[Item position entries]
= = = = =
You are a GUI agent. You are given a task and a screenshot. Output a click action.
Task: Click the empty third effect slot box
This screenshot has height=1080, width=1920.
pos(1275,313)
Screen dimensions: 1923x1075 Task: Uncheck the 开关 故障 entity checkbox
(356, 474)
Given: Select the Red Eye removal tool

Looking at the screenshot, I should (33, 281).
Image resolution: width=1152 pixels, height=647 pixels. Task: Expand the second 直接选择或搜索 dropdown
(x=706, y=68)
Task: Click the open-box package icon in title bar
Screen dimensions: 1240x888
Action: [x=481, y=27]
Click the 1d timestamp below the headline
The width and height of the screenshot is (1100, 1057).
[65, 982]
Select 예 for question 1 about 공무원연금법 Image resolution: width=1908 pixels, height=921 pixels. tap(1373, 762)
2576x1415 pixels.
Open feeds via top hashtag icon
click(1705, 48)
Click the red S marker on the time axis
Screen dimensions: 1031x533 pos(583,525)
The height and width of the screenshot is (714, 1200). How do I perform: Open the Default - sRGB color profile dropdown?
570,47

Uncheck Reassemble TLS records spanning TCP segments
= = = = =
◆ STATED EXERCISE
Count the lines in the items above that contain the string "dropdown", and reply with only that number.

◆ WRITTEN SOLUTION
2